Data:
++++++++

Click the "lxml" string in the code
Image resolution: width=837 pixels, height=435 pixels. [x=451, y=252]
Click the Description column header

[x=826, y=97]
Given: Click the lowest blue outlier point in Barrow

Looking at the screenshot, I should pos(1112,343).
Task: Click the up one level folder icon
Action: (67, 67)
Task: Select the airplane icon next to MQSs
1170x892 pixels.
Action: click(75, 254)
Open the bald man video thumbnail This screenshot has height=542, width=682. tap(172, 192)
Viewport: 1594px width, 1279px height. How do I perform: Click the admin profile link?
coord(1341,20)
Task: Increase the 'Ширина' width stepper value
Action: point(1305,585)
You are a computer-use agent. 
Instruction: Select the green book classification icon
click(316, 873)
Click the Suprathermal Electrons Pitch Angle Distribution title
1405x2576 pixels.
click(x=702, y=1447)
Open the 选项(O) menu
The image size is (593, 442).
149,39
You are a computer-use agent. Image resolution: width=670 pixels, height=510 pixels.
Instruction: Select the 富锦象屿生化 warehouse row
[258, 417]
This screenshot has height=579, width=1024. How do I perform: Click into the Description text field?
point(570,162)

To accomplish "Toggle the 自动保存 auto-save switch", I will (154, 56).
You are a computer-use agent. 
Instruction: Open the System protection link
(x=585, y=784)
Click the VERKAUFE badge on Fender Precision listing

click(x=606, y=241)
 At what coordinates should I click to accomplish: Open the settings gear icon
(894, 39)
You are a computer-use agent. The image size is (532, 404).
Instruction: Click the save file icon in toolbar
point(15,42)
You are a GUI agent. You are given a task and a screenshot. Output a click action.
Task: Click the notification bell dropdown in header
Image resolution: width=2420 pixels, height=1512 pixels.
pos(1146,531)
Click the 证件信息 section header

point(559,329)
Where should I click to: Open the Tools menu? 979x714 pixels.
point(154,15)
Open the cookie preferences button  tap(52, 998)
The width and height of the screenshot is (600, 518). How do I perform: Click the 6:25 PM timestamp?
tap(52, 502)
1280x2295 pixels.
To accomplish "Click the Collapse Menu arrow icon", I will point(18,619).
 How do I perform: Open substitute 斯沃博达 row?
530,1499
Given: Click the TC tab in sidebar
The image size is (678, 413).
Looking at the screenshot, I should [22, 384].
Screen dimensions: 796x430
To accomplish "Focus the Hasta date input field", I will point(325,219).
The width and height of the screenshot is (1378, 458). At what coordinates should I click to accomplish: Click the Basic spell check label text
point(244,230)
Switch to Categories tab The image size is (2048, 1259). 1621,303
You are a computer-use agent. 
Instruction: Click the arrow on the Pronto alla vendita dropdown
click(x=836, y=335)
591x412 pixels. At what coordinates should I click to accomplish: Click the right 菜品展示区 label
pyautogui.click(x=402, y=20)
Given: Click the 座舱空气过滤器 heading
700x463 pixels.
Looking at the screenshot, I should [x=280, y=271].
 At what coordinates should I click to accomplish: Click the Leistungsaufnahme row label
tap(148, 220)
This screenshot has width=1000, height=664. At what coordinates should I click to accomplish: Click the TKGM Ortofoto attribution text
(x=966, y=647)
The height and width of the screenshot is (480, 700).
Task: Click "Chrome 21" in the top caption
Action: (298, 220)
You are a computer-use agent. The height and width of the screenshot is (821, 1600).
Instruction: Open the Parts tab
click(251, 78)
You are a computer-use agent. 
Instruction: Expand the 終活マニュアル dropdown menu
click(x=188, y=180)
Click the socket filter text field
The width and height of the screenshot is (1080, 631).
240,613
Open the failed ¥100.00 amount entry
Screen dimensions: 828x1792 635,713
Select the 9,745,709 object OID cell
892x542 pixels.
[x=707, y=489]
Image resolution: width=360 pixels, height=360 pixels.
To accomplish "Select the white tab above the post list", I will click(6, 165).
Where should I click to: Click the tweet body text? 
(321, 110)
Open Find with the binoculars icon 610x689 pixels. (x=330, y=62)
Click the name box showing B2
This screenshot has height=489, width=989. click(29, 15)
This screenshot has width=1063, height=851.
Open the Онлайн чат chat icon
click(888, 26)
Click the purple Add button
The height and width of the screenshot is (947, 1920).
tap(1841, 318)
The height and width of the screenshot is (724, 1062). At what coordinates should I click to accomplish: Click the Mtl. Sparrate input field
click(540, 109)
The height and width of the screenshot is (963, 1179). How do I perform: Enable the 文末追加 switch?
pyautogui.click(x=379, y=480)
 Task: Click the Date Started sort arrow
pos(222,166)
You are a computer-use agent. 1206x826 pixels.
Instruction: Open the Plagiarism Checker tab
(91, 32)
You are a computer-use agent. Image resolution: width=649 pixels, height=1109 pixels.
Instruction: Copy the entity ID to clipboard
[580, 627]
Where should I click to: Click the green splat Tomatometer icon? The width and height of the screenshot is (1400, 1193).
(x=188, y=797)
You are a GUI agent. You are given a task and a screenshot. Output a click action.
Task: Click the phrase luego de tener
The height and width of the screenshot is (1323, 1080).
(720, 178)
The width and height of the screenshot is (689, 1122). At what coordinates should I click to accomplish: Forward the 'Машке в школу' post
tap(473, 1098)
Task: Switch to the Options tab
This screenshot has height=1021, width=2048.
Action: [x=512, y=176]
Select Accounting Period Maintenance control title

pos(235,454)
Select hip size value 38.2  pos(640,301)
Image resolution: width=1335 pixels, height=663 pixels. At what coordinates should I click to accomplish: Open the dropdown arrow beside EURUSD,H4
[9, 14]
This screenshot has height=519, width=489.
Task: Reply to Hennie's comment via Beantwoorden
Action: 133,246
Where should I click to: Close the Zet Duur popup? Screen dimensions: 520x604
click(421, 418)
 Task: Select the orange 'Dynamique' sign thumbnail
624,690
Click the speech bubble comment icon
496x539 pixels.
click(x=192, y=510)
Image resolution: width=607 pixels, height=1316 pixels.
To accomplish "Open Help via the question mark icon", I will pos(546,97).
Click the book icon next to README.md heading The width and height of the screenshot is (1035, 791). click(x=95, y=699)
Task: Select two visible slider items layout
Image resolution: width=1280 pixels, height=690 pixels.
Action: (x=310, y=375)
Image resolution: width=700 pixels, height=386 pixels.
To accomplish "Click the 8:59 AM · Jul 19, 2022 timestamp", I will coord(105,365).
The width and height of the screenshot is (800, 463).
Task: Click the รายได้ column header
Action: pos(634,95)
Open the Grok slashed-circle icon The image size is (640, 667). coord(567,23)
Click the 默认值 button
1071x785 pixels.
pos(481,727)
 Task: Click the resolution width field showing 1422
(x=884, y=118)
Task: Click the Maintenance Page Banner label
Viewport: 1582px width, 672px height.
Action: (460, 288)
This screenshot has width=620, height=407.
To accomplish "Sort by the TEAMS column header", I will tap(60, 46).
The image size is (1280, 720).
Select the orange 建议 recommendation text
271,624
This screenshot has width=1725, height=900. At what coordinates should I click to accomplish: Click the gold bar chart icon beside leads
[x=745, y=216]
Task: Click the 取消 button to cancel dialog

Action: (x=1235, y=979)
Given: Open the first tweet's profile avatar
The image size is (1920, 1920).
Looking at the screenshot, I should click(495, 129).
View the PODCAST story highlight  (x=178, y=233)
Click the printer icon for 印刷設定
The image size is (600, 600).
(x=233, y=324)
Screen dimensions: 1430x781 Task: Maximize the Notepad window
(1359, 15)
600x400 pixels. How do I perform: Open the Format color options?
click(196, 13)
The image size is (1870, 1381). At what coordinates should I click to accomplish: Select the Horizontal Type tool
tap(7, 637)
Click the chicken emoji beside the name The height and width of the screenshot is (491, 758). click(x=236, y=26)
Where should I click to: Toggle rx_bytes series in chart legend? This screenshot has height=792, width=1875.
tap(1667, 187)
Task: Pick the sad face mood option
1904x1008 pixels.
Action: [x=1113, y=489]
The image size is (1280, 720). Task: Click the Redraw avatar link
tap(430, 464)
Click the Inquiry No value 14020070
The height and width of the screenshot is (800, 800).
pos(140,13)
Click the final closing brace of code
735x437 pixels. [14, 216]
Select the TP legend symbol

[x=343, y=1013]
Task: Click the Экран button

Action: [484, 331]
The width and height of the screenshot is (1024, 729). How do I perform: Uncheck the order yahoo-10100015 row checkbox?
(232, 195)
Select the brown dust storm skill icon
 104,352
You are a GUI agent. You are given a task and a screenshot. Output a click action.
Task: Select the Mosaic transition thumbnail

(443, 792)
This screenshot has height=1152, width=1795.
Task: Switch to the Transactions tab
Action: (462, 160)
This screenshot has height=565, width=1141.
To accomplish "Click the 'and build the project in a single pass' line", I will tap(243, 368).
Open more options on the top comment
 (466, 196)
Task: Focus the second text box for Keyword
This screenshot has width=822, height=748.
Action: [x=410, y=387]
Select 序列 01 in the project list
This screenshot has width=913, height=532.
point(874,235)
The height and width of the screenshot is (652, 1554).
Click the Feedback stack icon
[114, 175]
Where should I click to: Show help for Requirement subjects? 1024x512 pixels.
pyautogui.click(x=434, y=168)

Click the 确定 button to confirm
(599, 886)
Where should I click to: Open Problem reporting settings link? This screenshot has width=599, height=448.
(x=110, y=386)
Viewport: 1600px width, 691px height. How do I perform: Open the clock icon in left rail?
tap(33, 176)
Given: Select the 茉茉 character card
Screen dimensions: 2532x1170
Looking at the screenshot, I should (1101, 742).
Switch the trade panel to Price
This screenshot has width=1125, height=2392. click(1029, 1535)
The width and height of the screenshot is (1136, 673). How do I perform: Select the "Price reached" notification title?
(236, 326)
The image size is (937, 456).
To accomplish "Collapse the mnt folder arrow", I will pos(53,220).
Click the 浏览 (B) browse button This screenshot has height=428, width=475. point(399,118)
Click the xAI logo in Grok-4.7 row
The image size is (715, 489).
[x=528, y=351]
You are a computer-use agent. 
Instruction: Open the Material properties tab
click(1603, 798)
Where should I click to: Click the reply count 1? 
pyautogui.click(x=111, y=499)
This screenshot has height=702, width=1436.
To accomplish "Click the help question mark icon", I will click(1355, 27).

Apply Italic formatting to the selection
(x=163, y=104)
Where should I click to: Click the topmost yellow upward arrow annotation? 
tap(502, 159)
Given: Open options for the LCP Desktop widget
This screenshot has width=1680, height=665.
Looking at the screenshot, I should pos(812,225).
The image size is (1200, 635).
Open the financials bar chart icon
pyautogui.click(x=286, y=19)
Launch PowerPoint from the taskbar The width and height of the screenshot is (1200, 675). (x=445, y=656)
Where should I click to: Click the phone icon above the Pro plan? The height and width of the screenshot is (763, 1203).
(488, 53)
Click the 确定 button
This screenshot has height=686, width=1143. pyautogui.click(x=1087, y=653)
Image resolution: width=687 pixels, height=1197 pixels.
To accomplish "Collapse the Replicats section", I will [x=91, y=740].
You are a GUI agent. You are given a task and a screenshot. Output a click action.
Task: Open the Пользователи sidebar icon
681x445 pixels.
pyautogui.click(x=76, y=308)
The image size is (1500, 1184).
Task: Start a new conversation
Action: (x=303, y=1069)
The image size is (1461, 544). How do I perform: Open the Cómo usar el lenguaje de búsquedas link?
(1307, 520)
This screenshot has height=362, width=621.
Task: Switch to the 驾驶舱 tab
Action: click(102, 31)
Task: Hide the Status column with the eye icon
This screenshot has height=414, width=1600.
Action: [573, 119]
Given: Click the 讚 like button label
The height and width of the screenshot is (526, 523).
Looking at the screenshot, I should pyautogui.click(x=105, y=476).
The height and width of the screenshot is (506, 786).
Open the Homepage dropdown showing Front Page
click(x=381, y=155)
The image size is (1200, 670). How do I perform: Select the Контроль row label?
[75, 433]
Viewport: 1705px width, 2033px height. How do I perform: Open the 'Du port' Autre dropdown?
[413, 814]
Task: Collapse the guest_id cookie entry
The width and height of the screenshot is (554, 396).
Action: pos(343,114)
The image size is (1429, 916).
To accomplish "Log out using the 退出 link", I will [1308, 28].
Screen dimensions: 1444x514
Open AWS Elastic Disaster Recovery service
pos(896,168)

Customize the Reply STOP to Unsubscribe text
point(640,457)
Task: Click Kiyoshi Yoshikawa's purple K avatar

++++++++

Required work: Check each line of the records for the word "Focus" and extract those that contain it.

Response to the task:
To accomplish "Focus the Hasta date input field", I will point(325,219).
Task: Focus the second text box for Keyword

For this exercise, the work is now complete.